(Records for processing)

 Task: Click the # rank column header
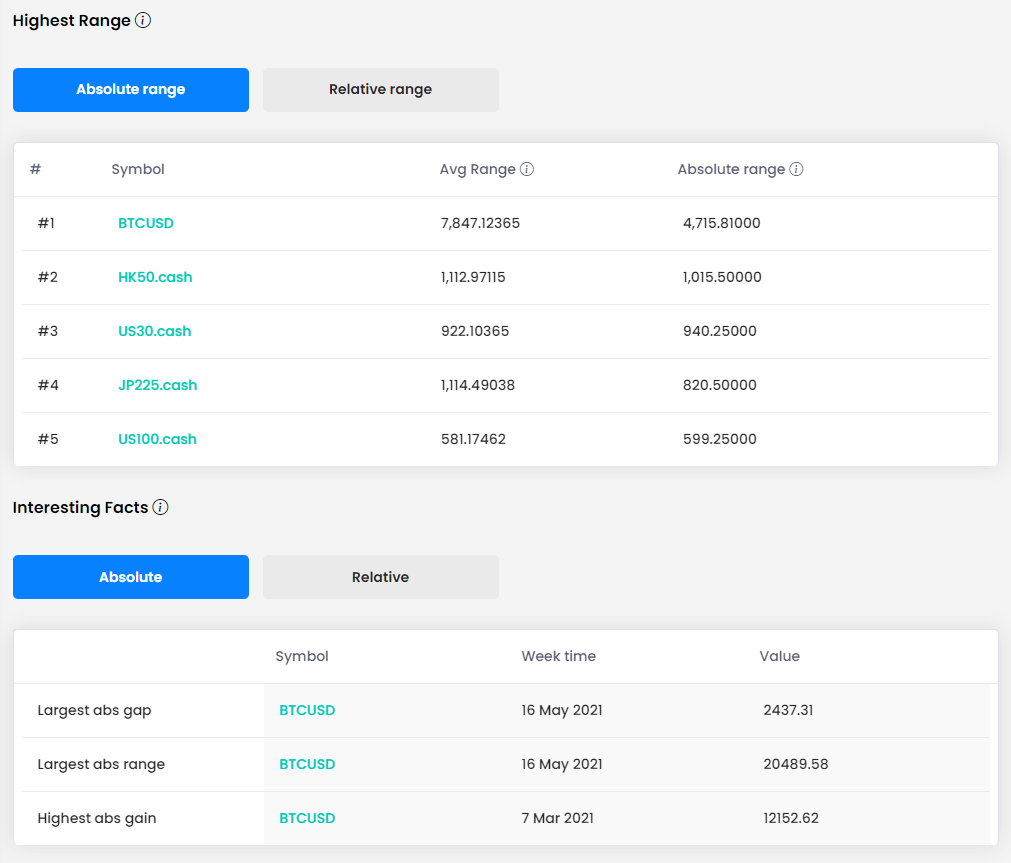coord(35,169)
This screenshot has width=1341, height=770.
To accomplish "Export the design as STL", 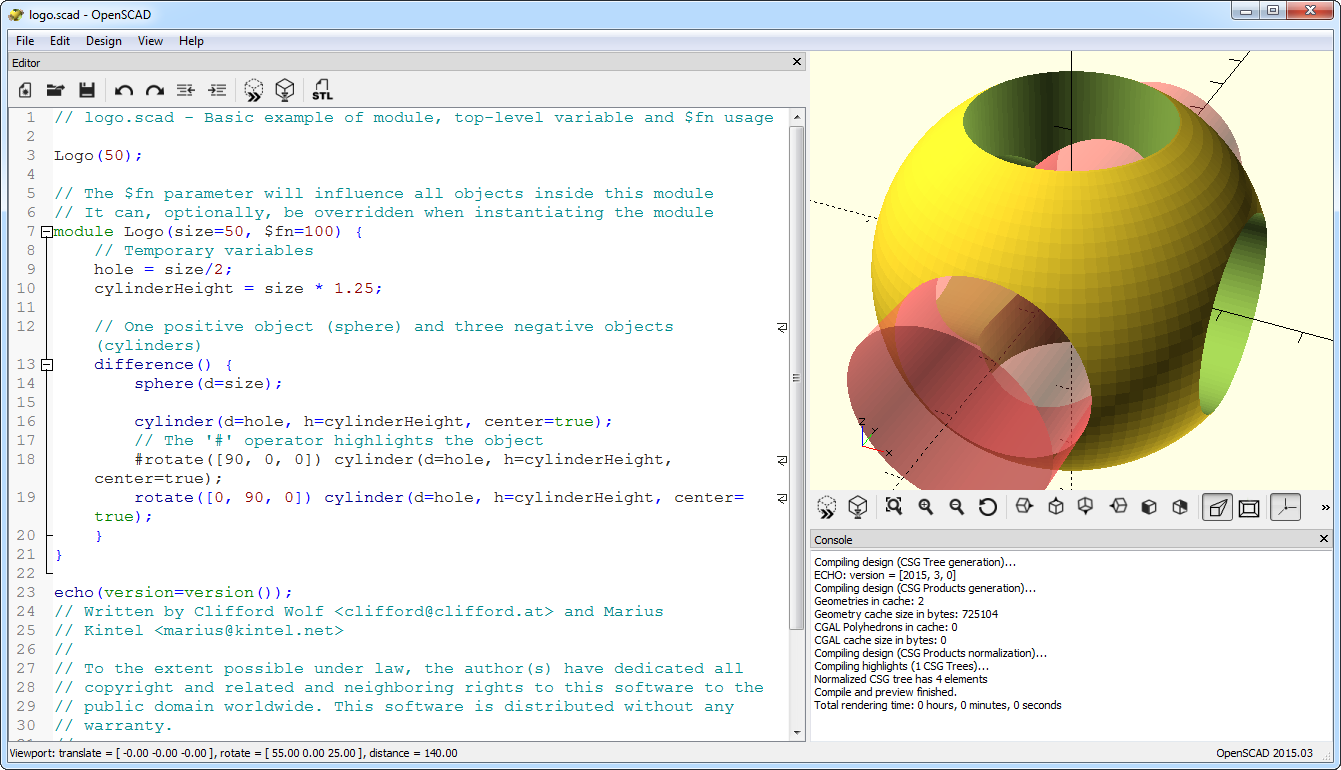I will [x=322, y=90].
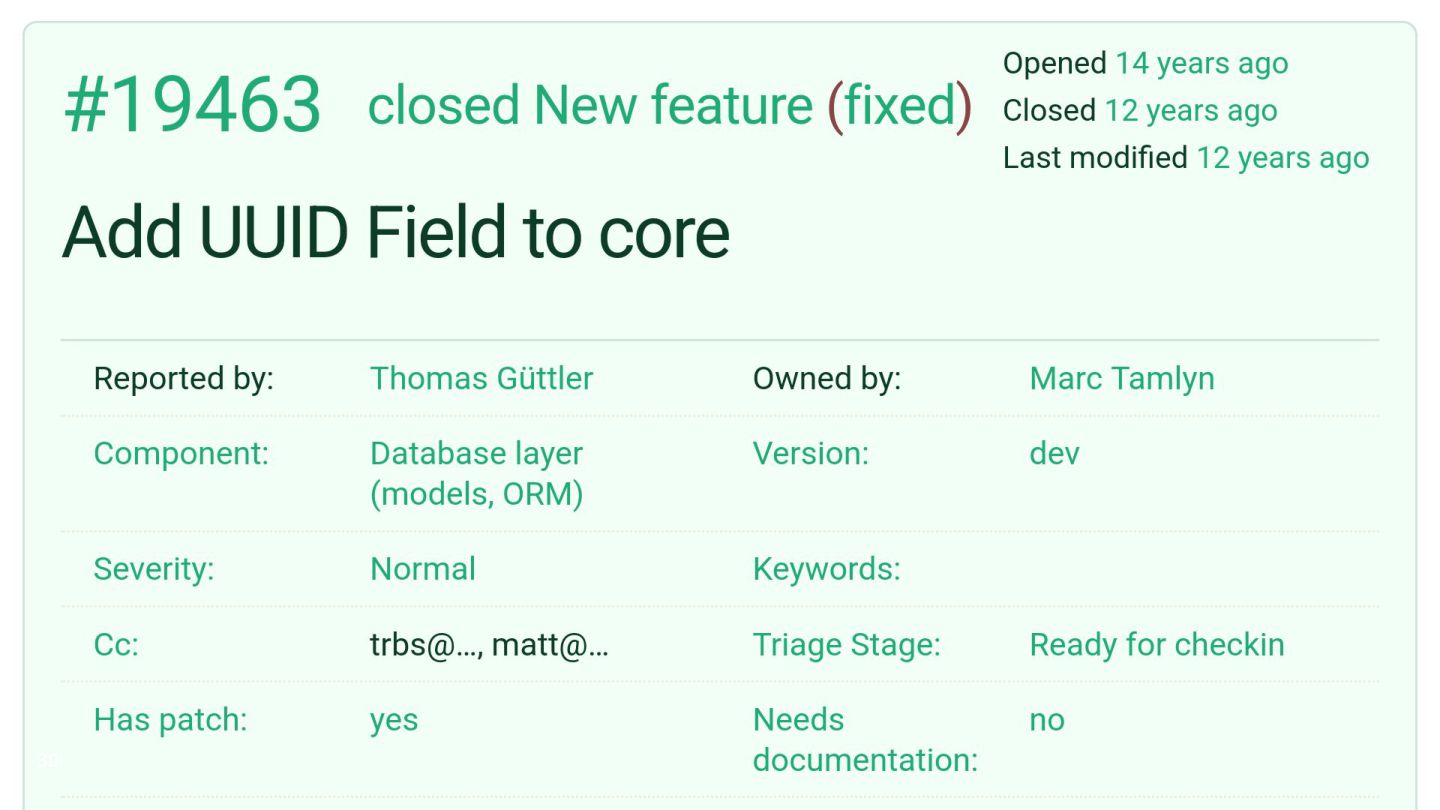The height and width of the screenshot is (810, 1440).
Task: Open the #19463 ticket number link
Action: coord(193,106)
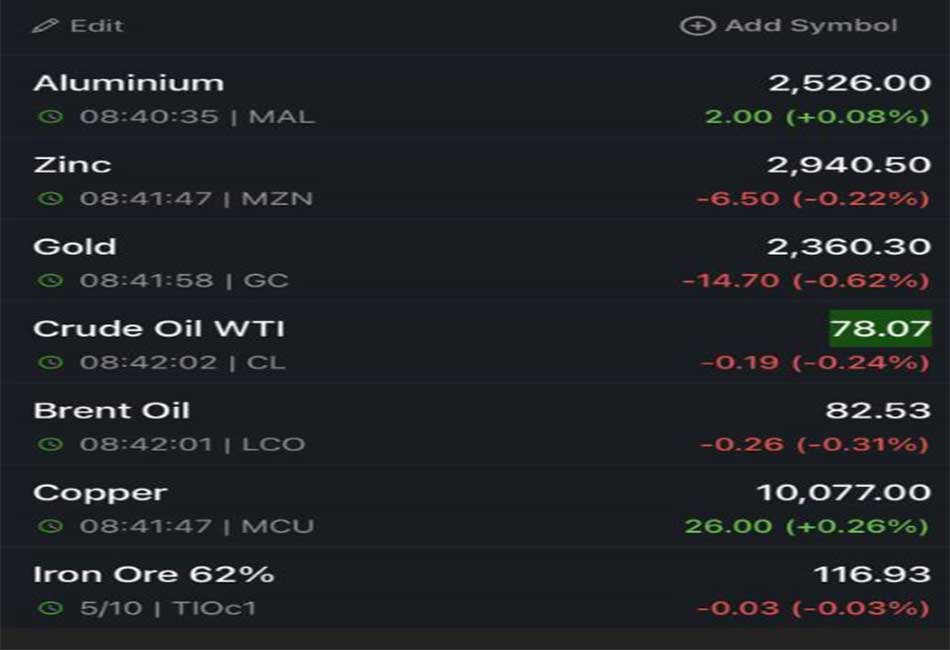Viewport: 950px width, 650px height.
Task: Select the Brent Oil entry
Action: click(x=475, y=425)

(End Records for processing)

=== Task item ===
What is needed is an exact copy of each line from the top of the data above through the line containing "This screenshot has width=1341, height=770.", with no pictures.

=== Exercise result ===
 Task: Click the # rank column header
coord(35,169)
This screenshot has width=1341, height=770.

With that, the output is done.